I don't blame José for coming here. José and his fellow villagers are doing what our parents, grandparents or great-grandparents did, and for the same reasons: José wants a better life for himself and his family. His neighbors want the same. So did our ancestors. That's what America is all about, darn it.
I do blame the cynical store owners, restaurant owners, factory owners -- los jefes Americanos -- who flaunt the laws about hiring illegals knowing there's no consequence for their crimes -- and lots of opportunity for profit.
And I blame Congress for not going after the bosses... many of whom are contributing some of their profits back to the politicians who allow them to continue doing what they're doing.
Congress is acting -- if it really does act -- here for the most cynical of reasons: It's all about votes. Republicans are interested in immigration reform all of a sudden because Mitt Romney got so little Hispanic support. He's got Mexican relatives -- but few Hispanic votes. Meanwhile, the Democrats see José and his ilk as Future Democrats of America. Once they tread the 'path to citizenship,' however long, Democrats are betting they'll become a virtually captive constituency, at least in the big cities, just as African-Americans already are.
But neither party wants to upset the corporations that profit from illegals... so here's what's going to happen.
If José registers for citizenship, his boss would have to start paying him minimum wage, paying employment taxes, paying Medicare and Social Security. José may be a great worker, and in some cases it'll work out, but there's probably a good chance he'll get tossed out on his kiester. Not immediately, perhaps, but as soon as possible.

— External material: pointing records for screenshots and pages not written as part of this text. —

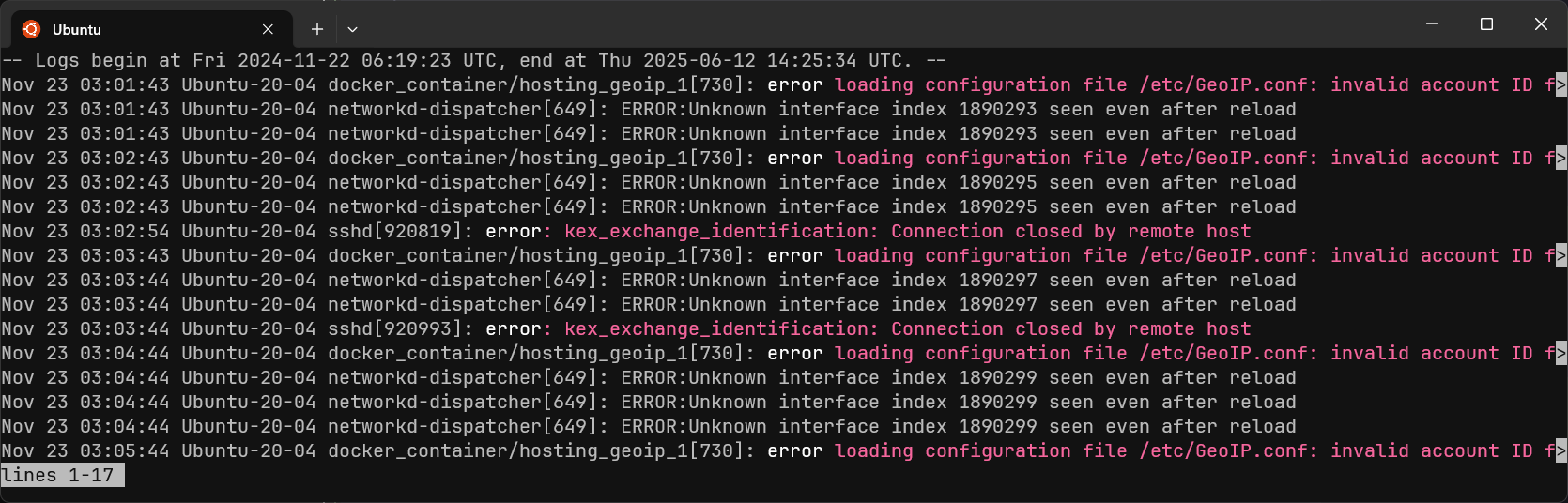The height and width of the screenshot is (503, 1568).
Task: Click the truncation arrow on 03:01:43 docker line
Action: (x=1561, y=84)
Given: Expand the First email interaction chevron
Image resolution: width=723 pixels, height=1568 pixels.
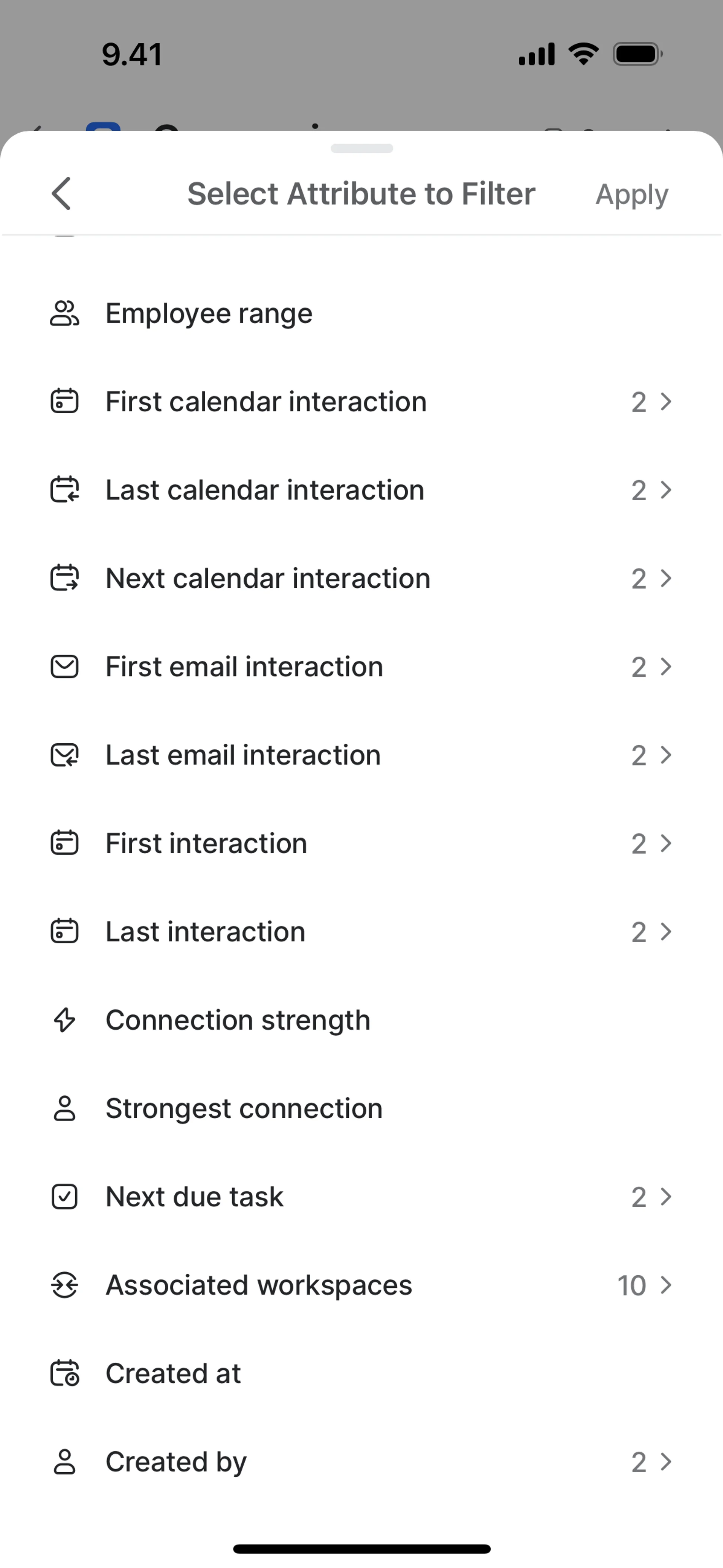Looking at the screenshot, I should pyautogui.click(x=667, y=666).
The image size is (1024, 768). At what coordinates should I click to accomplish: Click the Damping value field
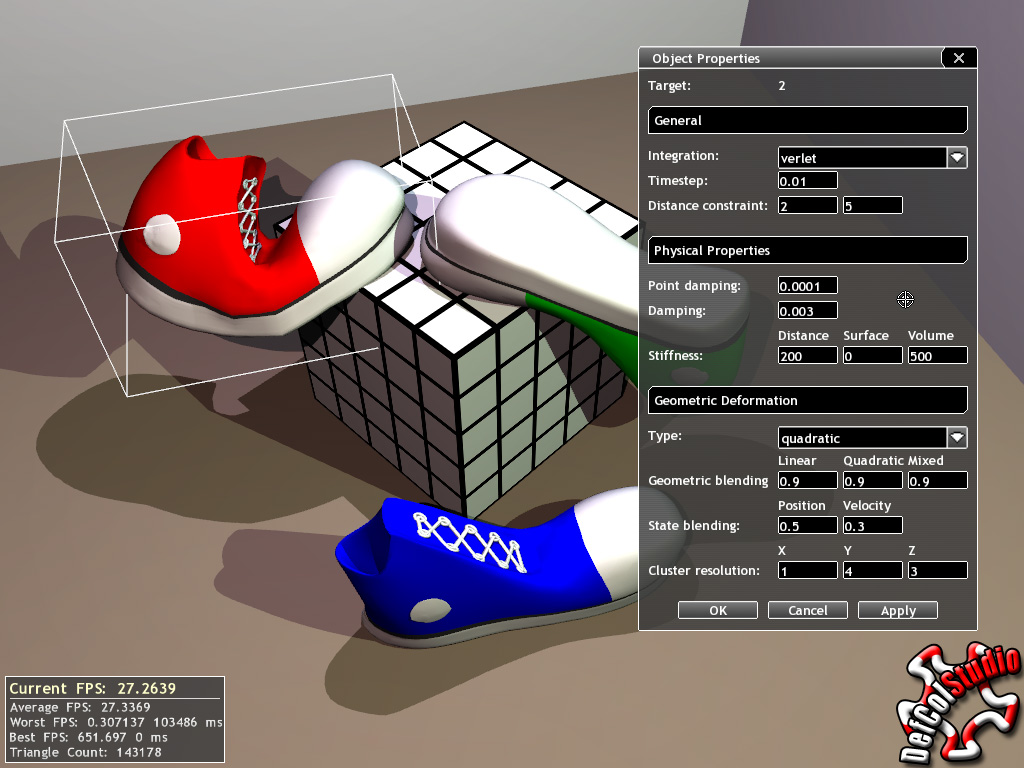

José's kinfolk will get the message: Don't register. And, if they do, well, there's a lot more villages in Mexico. And we'll have a sudden surplus of unskilled Spanish-speaking workers who were making a living, now forced on a path to dependency.
Here's what should happen: José registers, as do all his friends and neighbors from back home now working at the factory. ICE comes in and charges the boss criminally. Faced with jail and the certain loss of his business, the boss suddenly decides that he can keep José et al. on board after all, even when he is forced to pay an appropriate wage. Some bosses do go to jail. Getting a few Forbes 500 CEO's in a perp walk on the evening news will convince their brothers and sisters to take hiring and wage laws seriously.
This is a Main Street issue. Wall Street benefits more from and (carefully removed from direct contact by several layers of subcontractors) treats illegals worse than the small business-owners left on Main Street. Republicans are trying to shed the label of the Stupid Party. But "No Longer the Stupid Party" is not a particularly positive name. As part of a plan to become the Party of Main Street, not the Lackeys of Wall Street, the Republicans should insist on aggressive enforcement of immigration laws -- existing and proposed -- against employers.
That's the way to have real reform. That's the way to help José -- and all the rest of us, too.